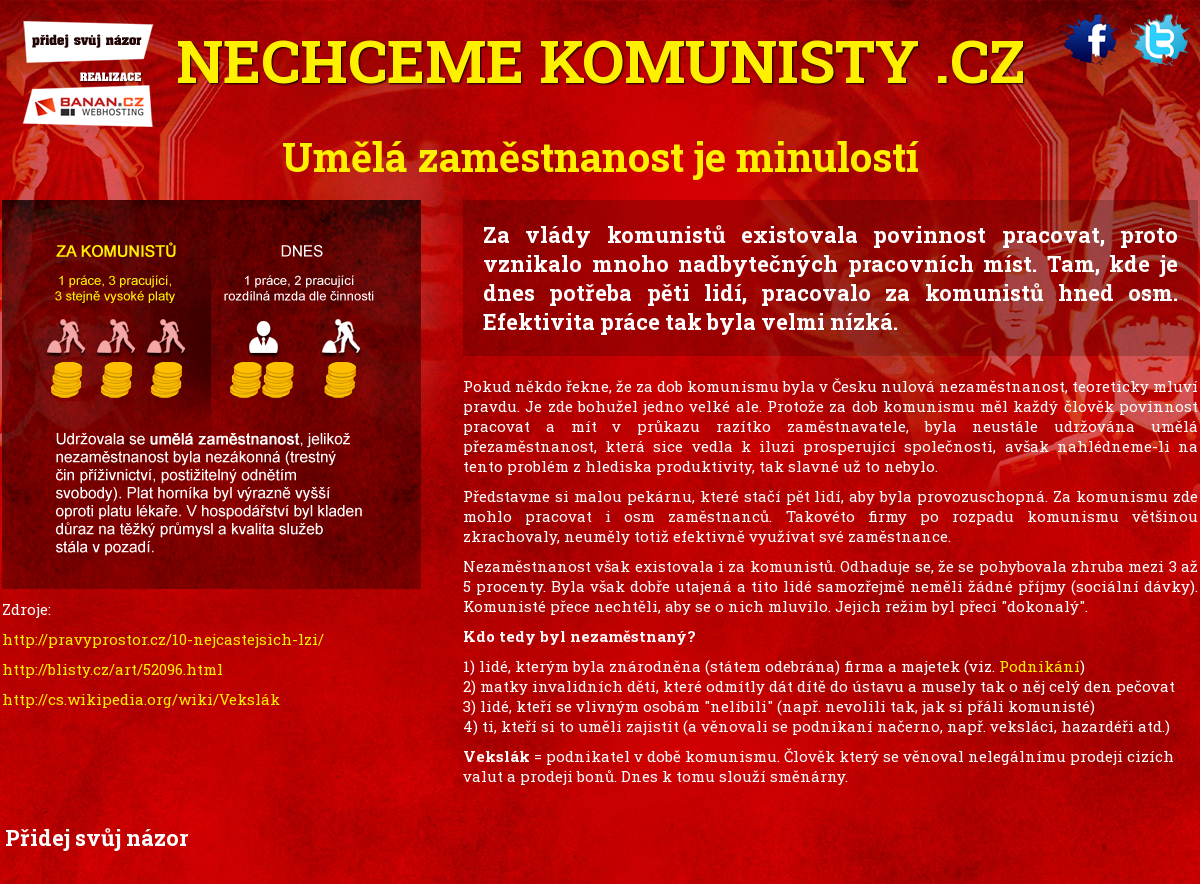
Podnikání (1039, 666)
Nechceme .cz (600, 59)
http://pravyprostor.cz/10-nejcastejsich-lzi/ (163, 639)
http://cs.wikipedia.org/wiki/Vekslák (141, 699)
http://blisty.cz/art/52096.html (112, 669)
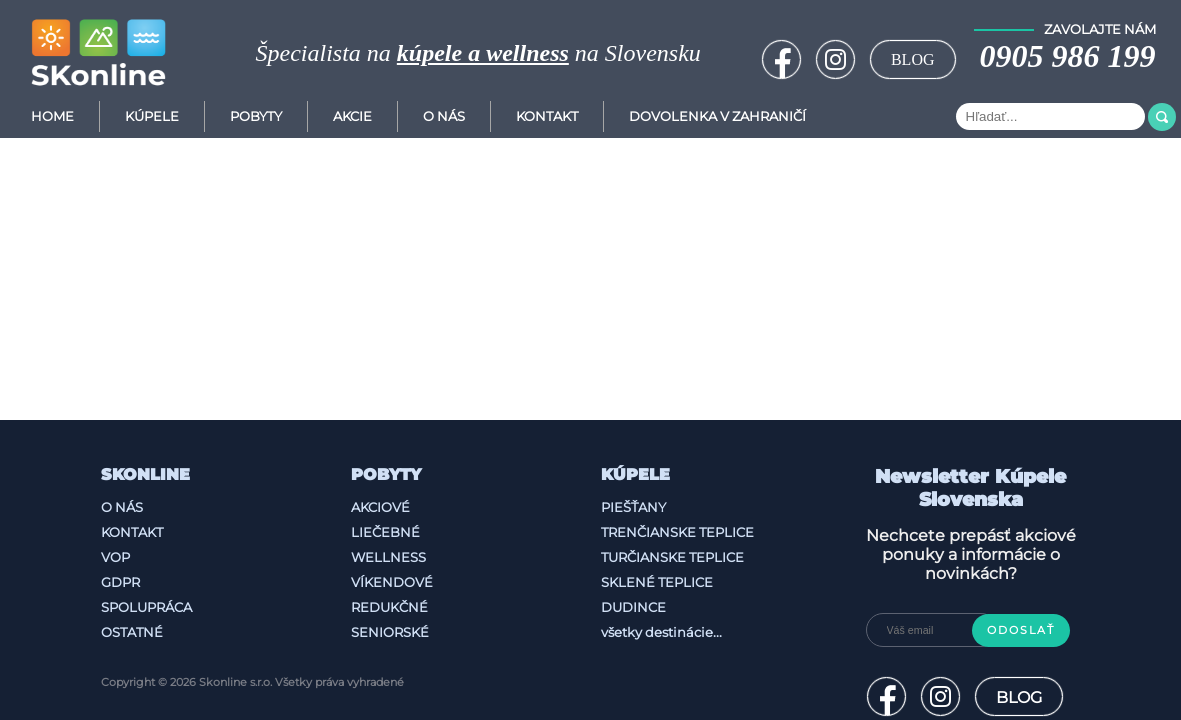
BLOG (913, 59)
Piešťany (633, 507)
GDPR (120, 582)
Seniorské (390, 632)
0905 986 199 (1068, 56)
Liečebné (385, 532)
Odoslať (1021, 630)
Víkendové (392, 582)
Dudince (633, 607)
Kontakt (547, 116)
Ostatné (132, 632)
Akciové (380, 507)
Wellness (388, 557)
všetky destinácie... (661, 632)
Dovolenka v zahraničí (717, 116)
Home (52, 116)
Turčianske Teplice (672, 557)
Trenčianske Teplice (677, 532)
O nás (122, 507)
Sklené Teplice (657, 582)
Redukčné (389, 607)
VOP (115, 557)
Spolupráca (146, 607)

━━━

## Goal:
Copy out every line above with its text unchanged, but decrease each number in the coordinates by 126. Leave the pictures out.

## Exercise solution:
Podnikání (913, 540)
Nechceme .cz (474, -67)
http://pravyprostor.cz/10-nejcastejsich-lzi/ (37, 513)
http://cs.wikipedia.org/wiki/Vekslák (15, 573)
http://blisty.cz/art/52096.html (-14, 543)
BLOG (787, -67)
Piešťany (507, 381)
GDPR (-6, 456)
Seniorské (264, 506)
0905 986 199 (942, -70)
Liečebné (259, 406)
Odoslať (895, 504)
Víkendové (266, 456)
Dudince (507, 481)
Kontakt (421, -10)
Ostatné (6, 506)
Akciové (254, 381)
Wellness (262, 431)
všetky destinácie... (535, 506)
Dovolenka v zahraničí (591, -10)
Home (-74, -10)
Turčianske Teplice (546, 431)
Trenčianske Teplice (551, 406)
O nás (-4, 381)
Sklené Teplice (531, 456)
Redukčné (263, 481)
VOP (-11, 431)
Spolupráca (20, 481)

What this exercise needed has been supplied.